- BHP Billiton falls to 10-year low, while Sharp shares surge
- Markets in Australia, Hong Kong and Taiwan close lower
Asia-Pacific stock markets in Australia, Hong Kong and Taiwan fell as tumbling commodity prices dragged raw-materials shares lower and BHP Billiton Ltd. slumped to a 10-year low. Shares in Tokyo rose as Sharp Corp. surged.
The MSCI Asia Pacific Index climbed 0.1 percent as of 5:27 p.m. in Hong Kong. The increased likelihood of a Federal Reserve interest-rate increase this year is sending the dollar higher, making industrial metals more expensive for buyers holding other currencies. Copper futures rose, after falling below $4,500 a metric ton for the first time in six years on Monday.
“The commodity sector is really being hit hard, primarily by global growth concerns but also the oversupply issue,” Yogesh Dewan, founder and chief executive officer at Hassium Asset Management LLP, told Bloomberg TV. “The market has been cautious.”
The Shanghai Composite Index advanced 0.2 percent, wiping out a loss of as much as 1.3 percent in the last five minutes of trading. Hong Kong’s Hang Seng Index dropped 0.4 percent. Aluminum Corp. of China Ltd. and Jiangxi Copper Co. led declines. Taiwan’s Taiex Index retreated 1 percent.
Northeast Securities Co. and Founder Securities Co. gained more than 4 percent to pace a rebound for mainland Chinese shares after people with knowledge of the matter said regulators have scrapped a rule requiring brokerages to hold daily net-long positions. Robot-related stocks rallied after state media reported the government would promote development of the industry.
Australia’s S&P/ASX 200 Index slipped 0.9 percent. BHP Billiton fell 1.8 percent in Sydney to the lowest since November 2005. Rio Tinto Group lost 1.5 percent.
Japan’s Topix index added 0.2 percent. Sharp Corp. jumped 14 percent after Kyodo News reported some of the firm’s loans may be forgiven as part of the government’s potential investment in the struggling display maker. Sharp President Kozo Takahashi is struggling under rising debt and has announced plans to sell the company’s headquarters, withdraw from the TV business in North America and cut back in solar panel manufacturing.

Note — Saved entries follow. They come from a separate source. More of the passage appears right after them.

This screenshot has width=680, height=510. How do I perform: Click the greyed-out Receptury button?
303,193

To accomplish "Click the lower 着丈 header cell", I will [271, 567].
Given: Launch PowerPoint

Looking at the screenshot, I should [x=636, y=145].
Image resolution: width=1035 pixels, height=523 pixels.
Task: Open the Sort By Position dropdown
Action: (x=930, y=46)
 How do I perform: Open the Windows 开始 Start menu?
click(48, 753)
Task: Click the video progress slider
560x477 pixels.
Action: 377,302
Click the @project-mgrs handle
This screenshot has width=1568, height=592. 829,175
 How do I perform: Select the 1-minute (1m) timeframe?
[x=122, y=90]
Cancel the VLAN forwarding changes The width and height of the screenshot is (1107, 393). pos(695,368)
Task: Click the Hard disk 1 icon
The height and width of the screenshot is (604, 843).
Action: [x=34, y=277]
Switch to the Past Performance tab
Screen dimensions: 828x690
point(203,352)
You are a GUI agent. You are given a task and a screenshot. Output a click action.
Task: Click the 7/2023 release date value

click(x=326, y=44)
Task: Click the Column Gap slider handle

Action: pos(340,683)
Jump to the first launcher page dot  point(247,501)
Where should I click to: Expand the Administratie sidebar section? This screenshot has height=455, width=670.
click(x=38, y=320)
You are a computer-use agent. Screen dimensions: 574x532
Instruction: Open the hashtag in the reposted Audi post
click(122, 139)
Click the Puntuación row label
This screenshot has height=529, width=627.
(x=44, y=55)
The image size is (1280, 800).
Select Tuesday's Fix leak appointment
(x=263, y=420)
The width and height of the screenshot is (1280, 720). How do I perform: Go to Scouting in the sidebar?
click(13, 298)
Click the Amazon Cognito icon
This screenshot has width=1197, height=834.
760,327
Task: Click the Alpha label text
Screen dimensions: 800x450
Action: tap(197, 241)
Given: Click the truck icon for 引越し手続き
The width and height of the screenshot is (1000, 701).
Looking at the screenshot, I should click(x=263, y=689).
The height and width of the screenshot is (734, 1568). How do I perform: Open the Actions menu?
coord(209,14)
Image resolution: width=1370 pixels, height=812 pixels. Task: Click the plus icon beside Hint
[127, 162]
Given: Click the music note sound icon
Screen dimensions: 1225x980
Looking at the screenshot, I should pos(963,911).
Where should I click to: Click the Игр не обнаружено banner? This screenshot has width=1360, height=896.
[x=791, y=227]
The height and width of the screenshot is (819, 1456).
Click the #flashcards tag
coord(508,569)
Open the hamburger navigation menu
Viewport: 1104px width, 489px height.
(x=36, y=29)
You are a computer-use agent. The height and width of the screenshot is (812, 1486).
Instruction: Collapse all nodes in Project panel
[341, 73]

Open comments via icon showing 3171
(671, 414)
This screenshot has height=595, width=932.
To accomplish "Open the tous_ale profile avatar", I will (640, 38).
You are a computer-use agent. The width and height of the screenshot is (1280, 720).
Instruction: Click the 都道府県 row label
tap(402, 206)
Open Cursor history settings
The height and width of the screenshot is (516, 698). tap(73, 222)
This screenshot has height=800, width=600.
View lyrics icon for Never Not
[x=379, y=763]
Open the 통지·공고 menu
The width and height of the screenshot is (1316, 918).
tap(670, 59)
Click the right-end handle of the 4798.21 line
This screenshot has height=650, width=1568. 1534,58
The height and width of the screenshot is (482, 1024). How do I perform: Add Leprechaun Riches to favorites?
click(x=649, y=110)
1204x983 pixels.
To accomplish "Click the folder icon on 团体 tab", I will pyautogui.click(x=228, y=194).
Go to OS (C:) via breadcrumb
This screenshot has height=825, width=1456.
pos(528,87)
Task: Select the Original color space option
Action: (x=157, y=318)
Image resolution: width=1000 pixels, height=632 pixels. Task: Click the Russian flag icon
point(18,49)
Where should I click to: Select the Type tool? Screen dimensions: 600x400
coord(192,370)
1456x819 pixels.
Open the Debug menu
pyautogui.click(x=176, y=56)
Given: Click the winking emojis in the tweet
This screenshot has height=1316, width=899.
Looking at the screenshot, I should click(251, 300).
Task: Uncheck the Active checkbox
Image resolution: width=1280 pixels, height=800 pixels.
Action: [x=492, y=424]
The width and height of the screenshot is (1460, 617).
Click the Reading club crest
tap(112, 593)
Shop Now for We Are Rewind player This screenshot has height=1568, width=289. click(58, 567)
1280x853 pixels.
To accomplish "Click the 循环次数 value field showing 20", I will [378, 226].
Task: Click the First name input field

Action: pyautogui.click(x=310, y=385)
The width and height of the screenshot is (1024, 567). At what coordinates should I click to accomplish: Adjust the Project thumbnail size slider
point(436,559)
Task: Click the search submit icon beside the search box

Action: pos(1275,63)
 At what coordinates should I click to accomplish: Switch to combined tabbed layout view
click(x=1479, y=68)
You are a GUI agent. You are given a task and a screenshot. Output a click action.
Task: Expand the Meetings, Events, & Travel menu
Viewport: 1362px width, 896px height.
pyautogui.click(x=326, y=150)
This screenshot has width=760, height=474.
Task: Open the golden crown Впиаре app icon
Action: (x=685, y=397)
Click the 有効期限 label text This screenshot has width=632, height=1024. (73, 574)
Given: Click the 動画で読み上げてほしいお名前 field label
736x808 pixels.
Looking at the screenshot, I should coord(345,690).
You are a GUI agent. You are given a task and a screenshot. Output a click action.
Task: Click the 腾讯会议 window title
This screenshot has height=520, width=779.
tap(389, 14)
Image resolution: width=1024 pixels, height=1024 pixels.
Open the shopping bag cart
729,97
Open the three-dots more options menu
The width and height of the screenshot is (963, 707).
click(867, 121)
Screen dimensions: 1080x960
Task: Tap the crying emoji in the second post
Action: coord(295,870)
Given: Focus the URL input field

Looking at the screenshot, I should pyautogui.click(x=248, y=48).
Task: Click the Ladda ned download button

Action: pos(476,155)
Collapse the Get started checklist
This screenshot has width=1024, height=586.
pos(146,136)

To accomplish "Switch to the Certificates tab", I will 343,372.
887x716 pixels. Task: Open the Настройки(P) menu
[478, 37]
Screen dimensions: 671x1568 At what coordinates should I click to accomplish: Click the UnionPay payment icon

The odds the Federal Reserve will raise interest rates at its next meeting in December climbed to 72 percent.
“The Fed rate hike has been broadcast for such a long time,” Khiem Do, Hong
Kong-based head of multi-asset strategy at Baring Asset Management, which
oversees about $41 billion, told Bloomberg TV. “People are going to rejoice. Equities is still the play for the next few months.”
New Zealand’s S&P/NZX 50 Index added 0.4 percent and South Korea’s Kospi index gained 0.6 percent.
E-mini futures on the Standard & Poor’s 500 Index fell 0.4 percent after a Russian warplane was shot down near the Syrian border. The Turkish president’s office said a Russian Su-24 aircraft was shot down after being warned 10 times in 5 minutes that it was violating the nation’s airspace. The underlying gauge slipped 0.1 percent Monday as gains in consumer companies were overshadowed by a retreat in Allergan Plc and Pfizer Inc. amid their record $160 billion merger.